**ASSIGNED TASK:** Reproduce word for word the portion of the passage on restriction digestion and Southern blotting starting at "DNA digested with" and ending at "length polymorphisms (RFLPs)".

-------- DOCUMENT PASSAGE --------

Digestion of a DNA molecule by several different restriction enzymes may result in many different fragments, even though the apparent size of the fragments is similar. For example, fragments E1 and P3 are of similar size but are clearly different pieces of DNA. E, EcoRI site; B, BamHI site; P, PstI site.

The frequency of the cutting sites for various enzymes varies with the length of the recognition site. Cut sites for an enzyme with a 4-base recognition site, such as HaeIII, would occur by chance once per 256 base pair sequence. Cut sites for an enzyme with an 8-base recognition sites, such as NotI, wold occur only once in about 656,000 base pairs. Thus, frequent cutters typically generate many small fragments, while rare cutters generate fewer and larger fragments. These differences can be exploited in the analysis of gene structure and chromosomal location.

DNA fragments, blotted onto a solid gel phase, are used as a template for exposure to a range of molecular probes

If DNA is digested by a restriction enzyme, the resulting digest can be separated on the basis of size by gel electrophoresis. Agarose gel electrophoresis is commonly used to separate fragments ranging in size from 100 bases to approximately 20 kb in length (above 40 kb, resolution is minimal). Following electrophoresis, the gels are soaked in a strong alkali solution to denature the DNA. These single-stranded fragments can then be transferred to a nitrocellulose or nylon membrane to which they bind readily and, if preserved properly, permanently. The process of transfer involves the passage of solute through the gel, passively carrying the DNA and producing an image of the gel on the membrane (Fig. A2.3). The membrane may then be probed with an oligonucleotide or DNA fragment (Southern blot), e.g. for genotyping, paternity testing or identification of cells incorporating a gene during a cloning experiment (below).


FIG. A2.3 Southern blotting of DNA.
DNA digested with a restriction enzyme is size-fractionated by agarose electrophoresis. The agarose gel is then placed in alkali to denature the DNA. The now single-stranded DNA can pass from the gel to the membrane (typically nylon or nitrocellulose) as buffer solution flows upward by capillary action, forming a permanent record of the digested DNA.

Restriction fragment length polymorphisms (RFLPs)

-------- GIVEN INFORMATION --------

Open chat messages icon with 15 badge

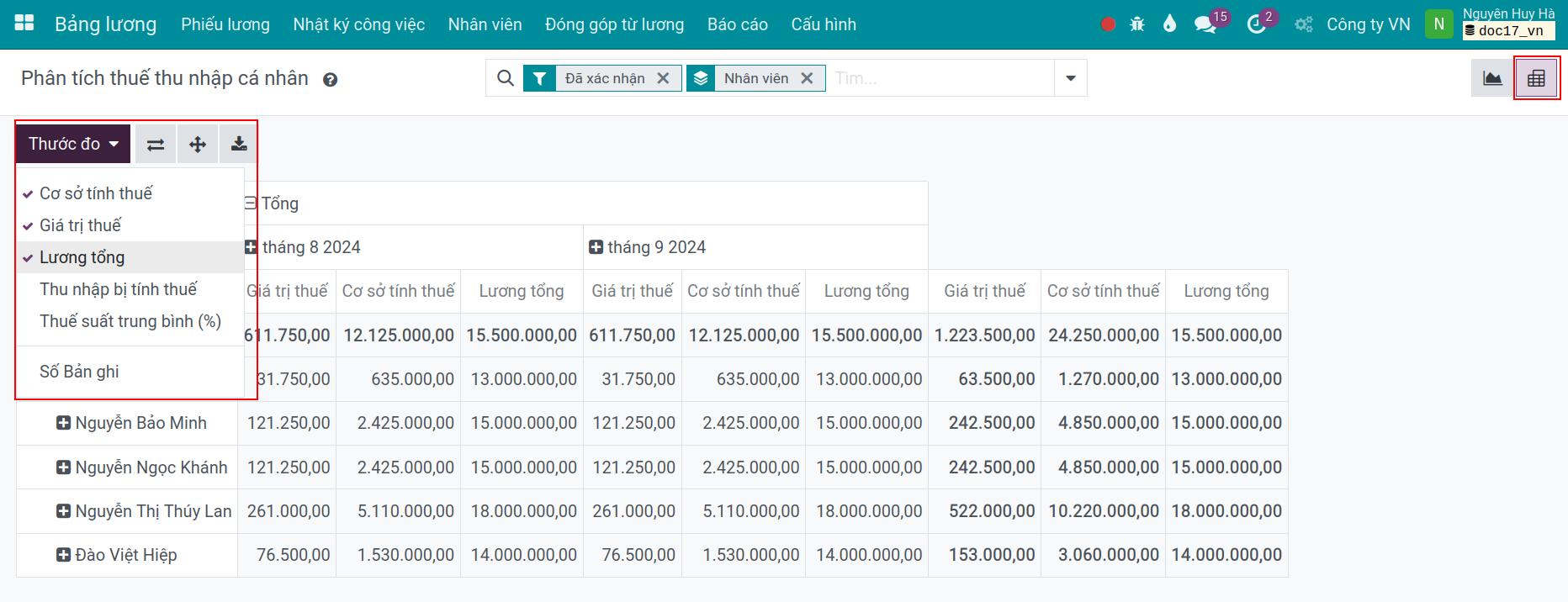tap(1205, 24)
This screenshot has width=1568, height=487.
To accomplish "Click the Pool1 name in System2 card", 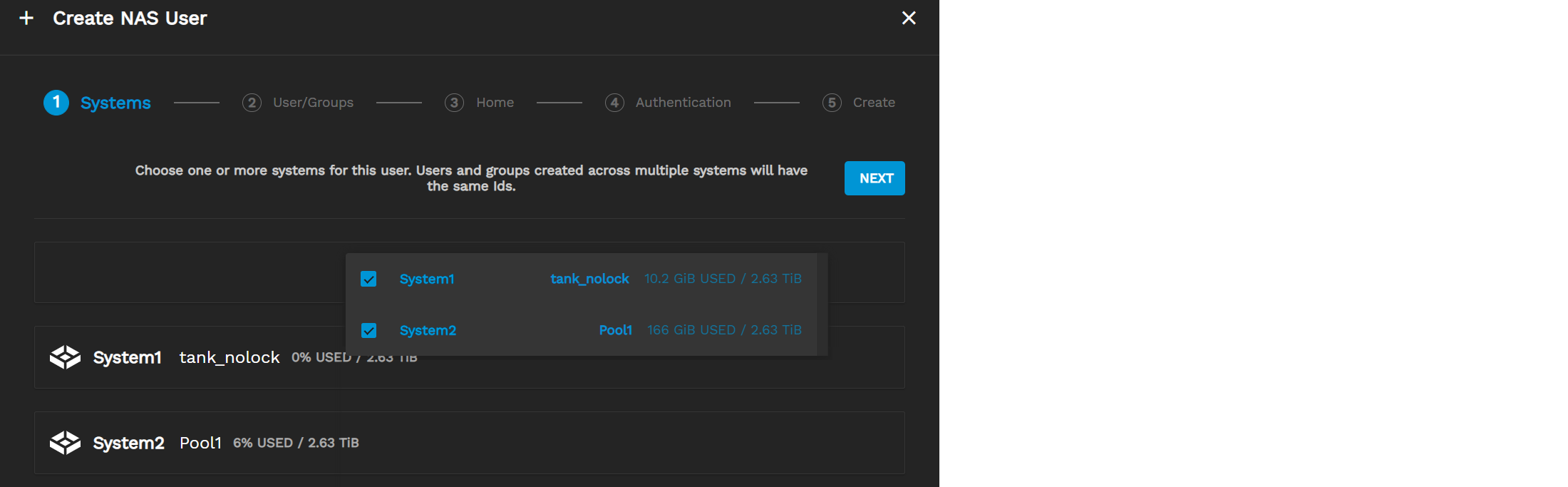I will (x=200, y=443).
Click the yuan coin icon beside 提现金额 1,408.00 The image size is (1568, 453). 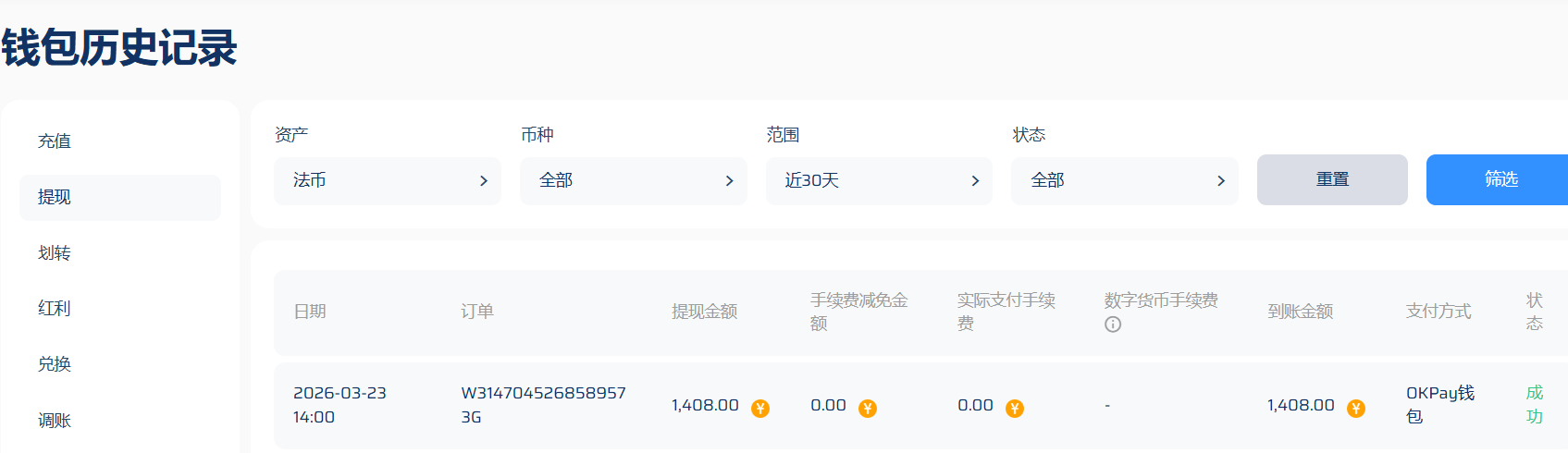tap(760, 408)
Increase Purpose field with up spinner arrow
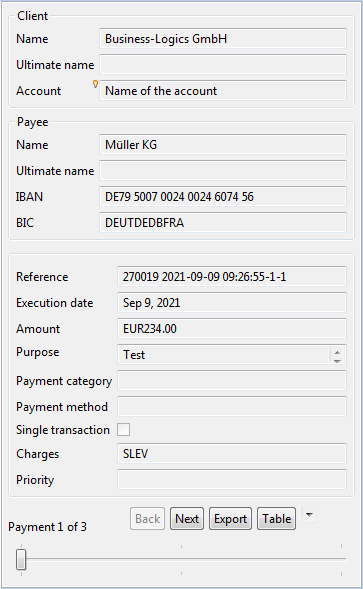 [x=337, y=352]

--------
-------- GIVEN INFORMATION --------

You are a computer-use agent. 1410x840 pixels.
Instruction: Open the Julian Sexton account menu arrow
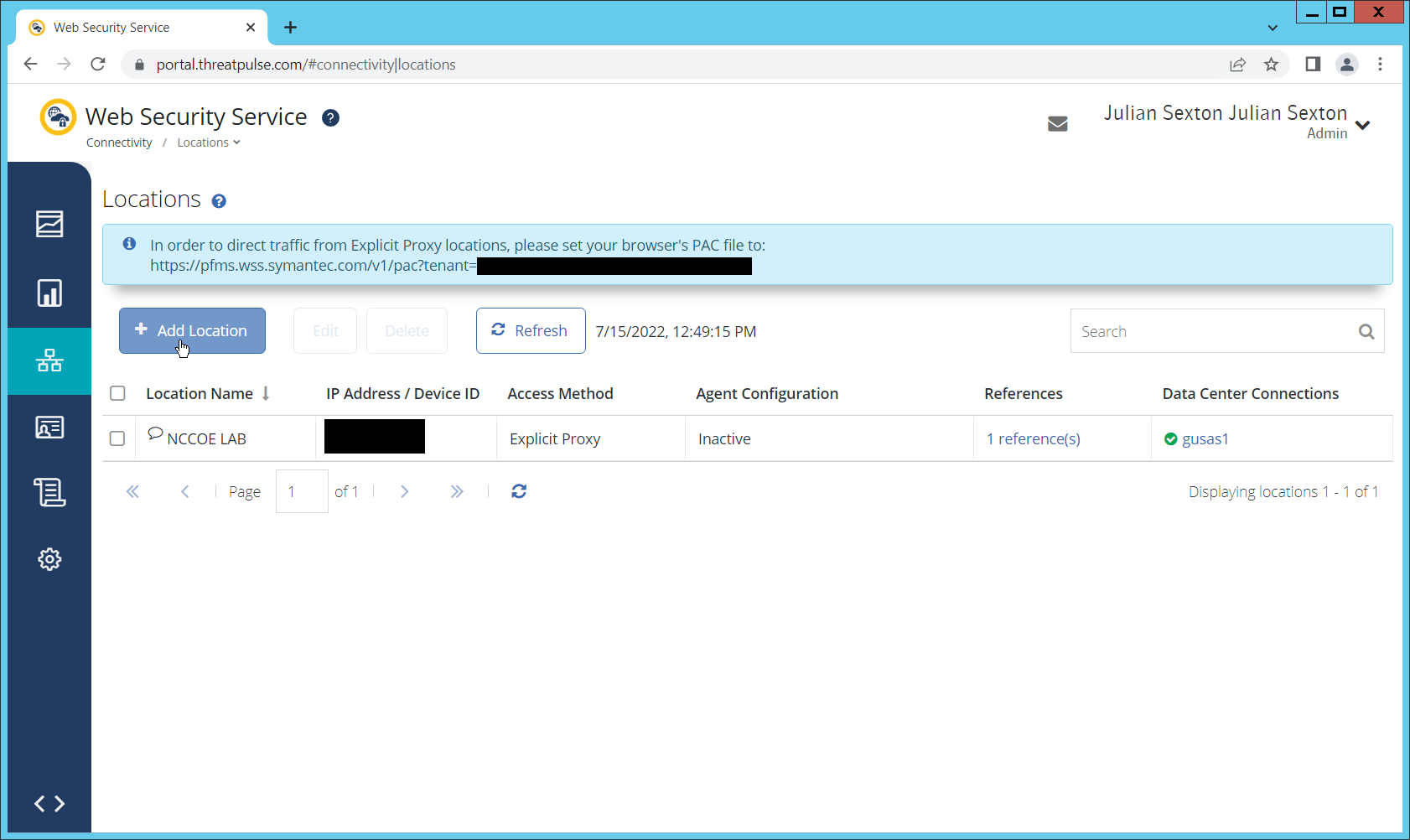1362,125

--------

**WRITTEN RESPONSE:**
DNA digested with a restriction enzyme is size-fractionated by agarose electrophoresis. The agarose gel is then placed in alkali to denature the DNA. The now single-stranded DNA can pass from the gel to the membrane (typically nylon or nitrocellulose) as buffer solution flows upward by capillary action, forming a permanent record of the digested DNA.

Restriction fragment length polymorphisms (RFLPs)